When shopping for outdoor clothing, you've probably heard a lot about something called ‘the layering system’. Layering your breathable clothing can help you to keep warm, dry and comfortable through varying conditions, allowing you to add or remove layers depending on how you feel and the conditions you’re in. All the items should be lightweight and packable, and should fit inside your rucksack easily.
In this guide we'll offer you all the advice you need for how to layer up correctly when you’re outdoors.
It's easy to think that when the temperature drops, wearing the thickest clothing possible is the best idea, when in actuality most mountain climbers, runners, cyclists, hill walkers and dog walkers can all benefit from some variation of a layered clothing system.

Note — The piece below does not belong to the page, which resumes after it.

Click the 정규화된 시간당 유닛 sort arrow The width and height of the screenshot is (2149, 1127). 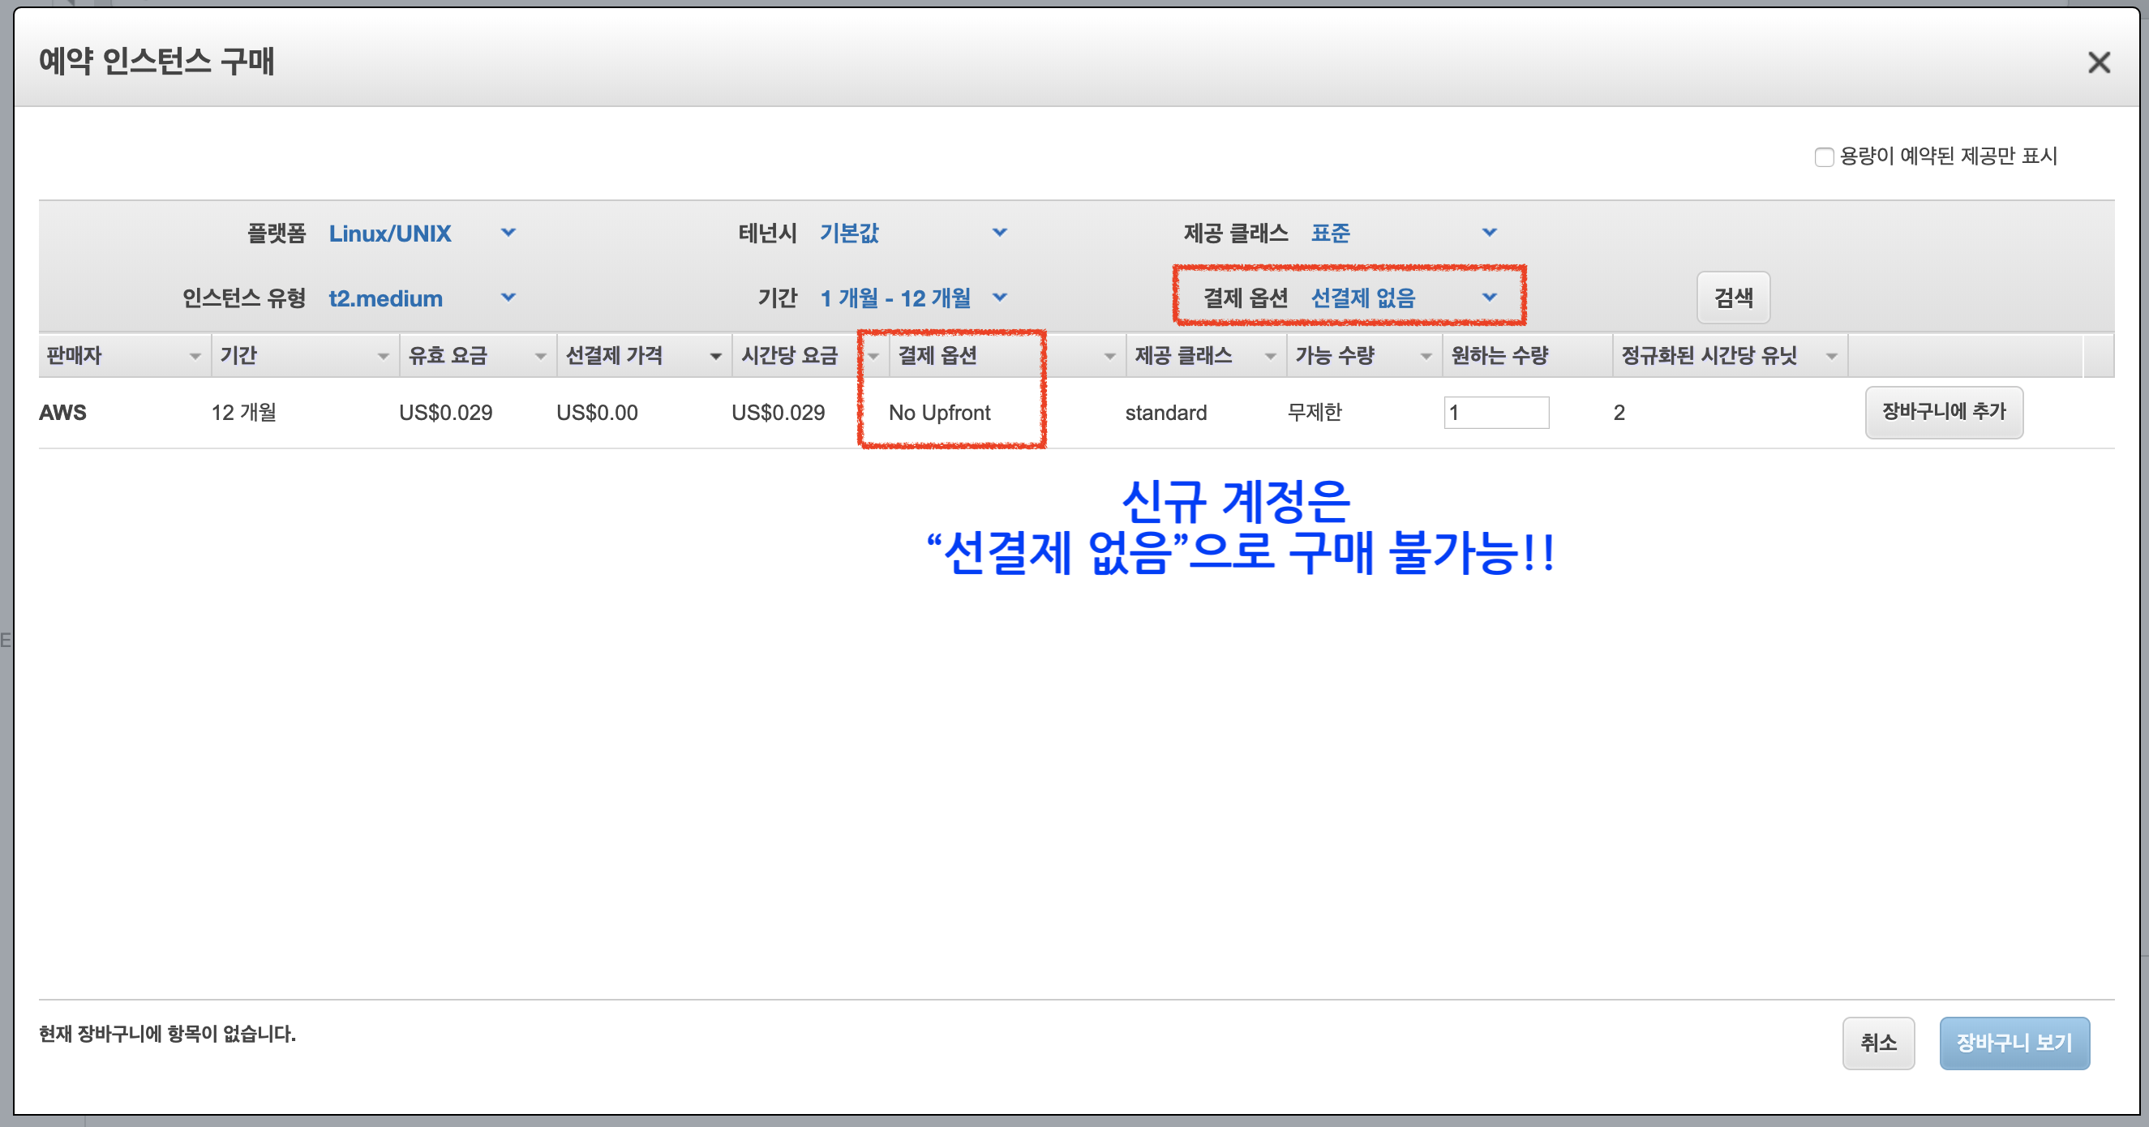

Carrying extra layers in your rucksack can help to keep you safe - the weather may be mild when you set off on your walk, but as you get higher into the hills, the temperature can and will take a sudden drop, and conditions can change in an instant.
How does the layering system work?
At its most basic level, the layering system will consist of three layers, including:
1) Baselyer - helps to regulate your body temperature and wick away moisture from your skin. 2) Midlayer - used to trap the warmth your body generates. Depending on the weather this can be a fleece, a softshell or even a down jacket. 3) Outer Layer - usually this is your protective layer. For example, a waterproof jacket in the rain or a windproof or down jacket in the cold/dry.
Below we'll take a look at these layers in a little more detail:
Worn next to the skin, creating a thin layer of warm air against the body
Helps to wick moisture/sweat vapour from the skin to regulate body temperature
Ideal on its own for aerobic activity, or warm days
Avoid using cotton as a baselayer. Cotton soaks up sweat and stays wet, drawing the heat away from your body, leaving you cold.